Ci sarebbe la "continua assunzione di droga" all'origine della morte del dj napoletano Michele Noschese - la mattina di sabato scorso, ad Ibiza - e delle ore di follia che l'avrebbero preceduta: lo sostiene la Direzione generale della Guardia civil spagnola che, all'esito di una "indagine approfondita e dettagliata", volta a "chiarire in modo completo e rigoroso" le circostanze del decesso, ricostruisce i fatti e ribadisce la correttezza dell'operato dei suoi agenti.
La stessa autopsia, viene sottolineato, non ha evidenziato segni di violenza sul corpo del giovane, ma la famiglia del dj e producer trentacinquenne continua a volerci vedere chiaro ed ha chiesto, e ottenuto, lo svolgimento di nuovi esami diagnostici.E' una drammatica successione di eventi "confermati dai testimoni", quella messa nero su bianco dalla Guardia civil.
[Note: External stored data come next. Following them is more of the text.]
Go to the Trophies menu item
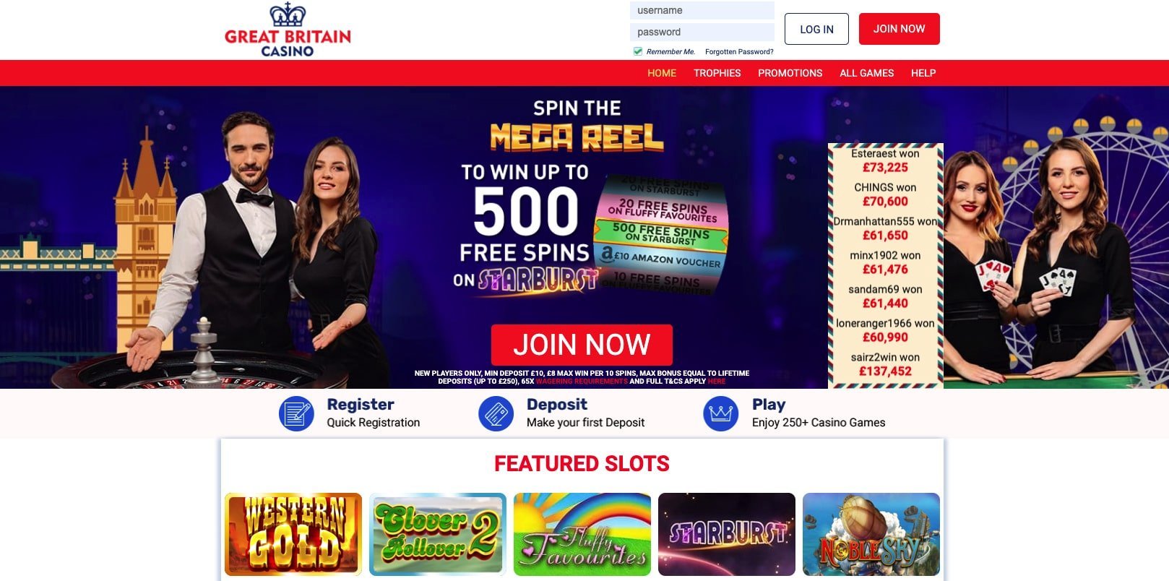This screenshot has width=1169, height=581. (717, 73)
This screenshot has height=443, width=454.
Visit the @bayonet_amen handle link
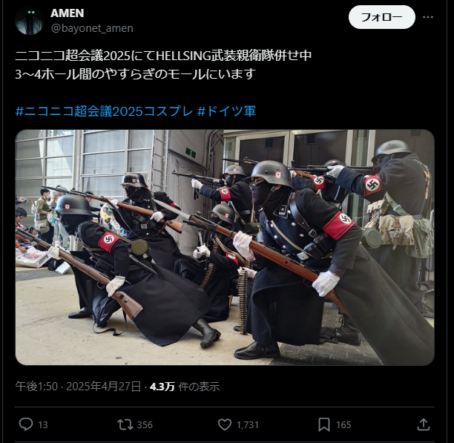click(x=92, y=28)
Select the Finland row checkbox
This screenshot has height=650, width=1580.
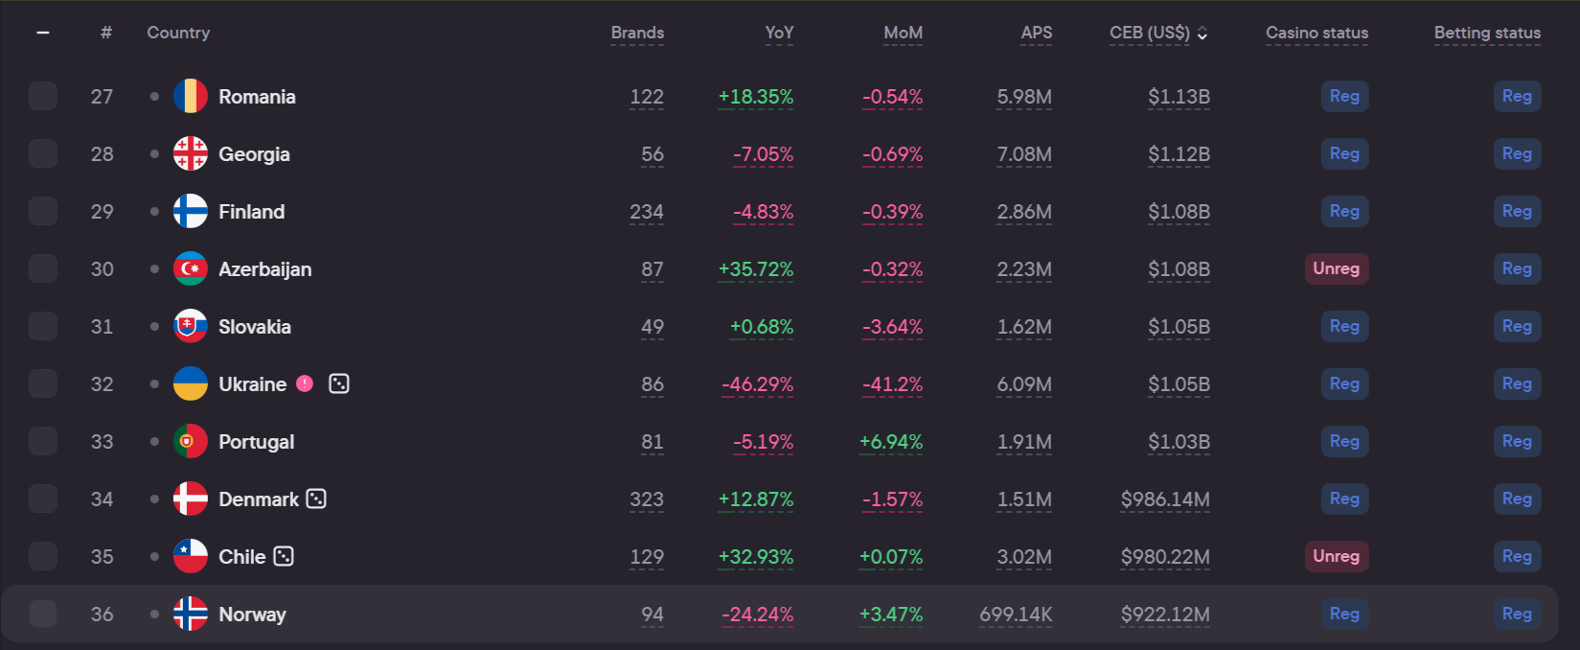click(43, 211)
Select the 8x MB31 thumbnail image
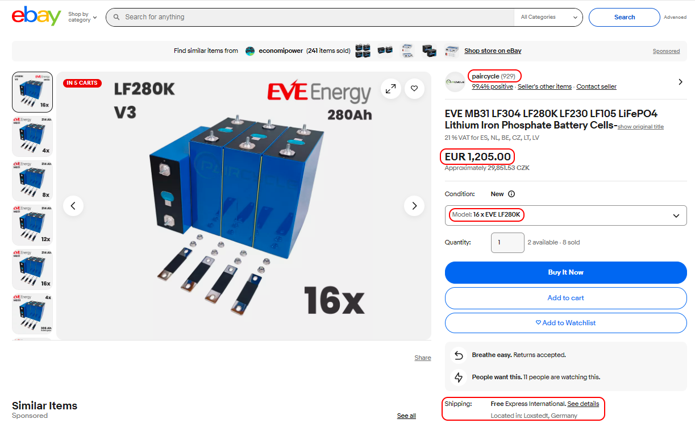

Sabato mattina - si legge in un comunicato - gli agenti sono intervenuti nel complesso di Roca Lisa, a Santa Eulalia, dopo varie segnalazioni al 112 da parte dei residenti di "gravi alterchi e colluttazioni" in un'abitazione. A quanto pare, sottolinea la Guardia civil, una donna, presunta compagna di Noschese, era fuggita da un balcone per salvarsi dall'aggressione dell'uomo. La giovane aveva riportato numerosi lividi e si era rifugiata nella casa vicina, temendo che l'aggressore potesse continuare a farle del male. Sempre secondo la ricostruzione della Guardia civil, il giovane aveva avuto anche "una violenta discussione con due individui presenti nell'abitazione".